I will never forget her eyes that 1978 day, flickering in black and white from across time and space, as long as I live. All these years I have missed and hurt for the pixie-ish nineteen-year-old I knew back in 1974. And so, blessed with a paid year of freedom at 55, I dived deep into the collected writings and tapes of this website to find her.
While I did not find her specifically, I found much more: hope, redemption, sorrow, sin, neglect, pride, naiveté, altruism, faith, arrogance. Consummate evil, and consummate mercy. I found her in spirit, and in finding her, I found my youth – myself. Recalling this time of discovery recalls days of airlessness, an airlessness with the sharpness of stone that carves pain as it passes.
The result has been a book, a historical fiction novel entitled Corners. In it is featured the fictitious diary of a girl, among other stories, stitched together from young women I found in the voluminous material stored on these web pages. She and her diary were created for my friend, the friend I wasn’t there for, because I didn’t look close enough. Her words tell the story of how a dream sprung from innocence turned sour, curdled by the poisonous vinegar of her leader’s vanity, addiction, and insanity.
My friend is one of the very few people in my life who have taught me never to walk by on the other side of the road, not when I suspect there’s a genuine need on this side, and that I’m the one called to hold out a hand. That’s what she was trying with all her might to do – hold out a hand – back when she was nineteen, before she rounded the wrong corner, following the wrong man, and got lost.
In many ways, Jonestown reflects who all of us were, and could have been, in those days and in that place. We wanted the world to be fair, like all children do, and we had theories about how to make it so. But we loved our theories, the remote perfection of them, more than we loved the lives we enacted them upon. Believing we were leaders, too often we were really followers, leaning to the simplest, loudest voice that promised the most. And in numbers, we were just so many, the largest generation of impressionable, idealistic, activist youth in our nation’s history. Because of us, the whole country found its youth again, in thought and in deed. Jonestown. There but for the grace of God went each of us.

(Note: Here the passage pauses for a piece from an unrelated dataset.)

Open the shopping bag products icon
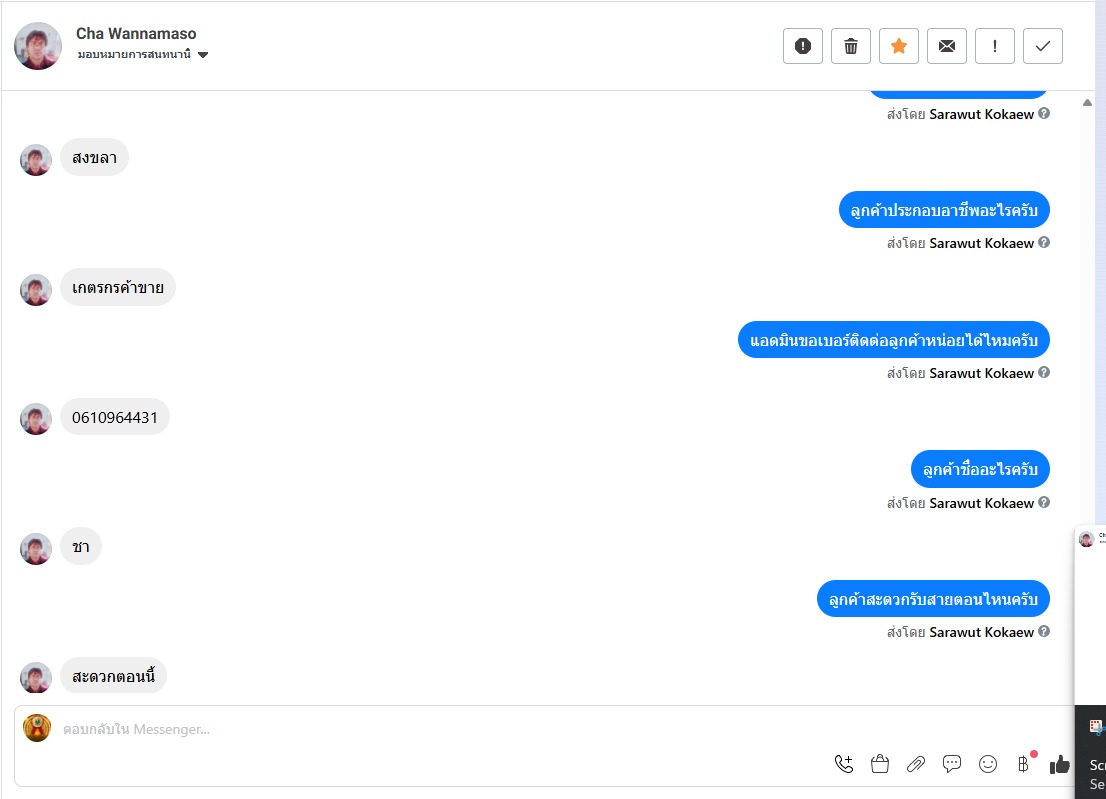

Corners tells about one everyday young life in 1970’s San Francisco, and Jonestown is shown in its context, a window in time and space. It walks the reader around the corners and through the neighborhoods our generation populated back then. It takes us – I hope – through the looking glass, past the white rabbit, to a place where we can breathe a little, a place where the glass clears and we can see. At least, that’s what I tried to do.
Still editing, I plan to submit Corners to agents soon. And although I genuinely hope it will be published, the act of writing it, all by itself, has blessed my life in ways I never imagined.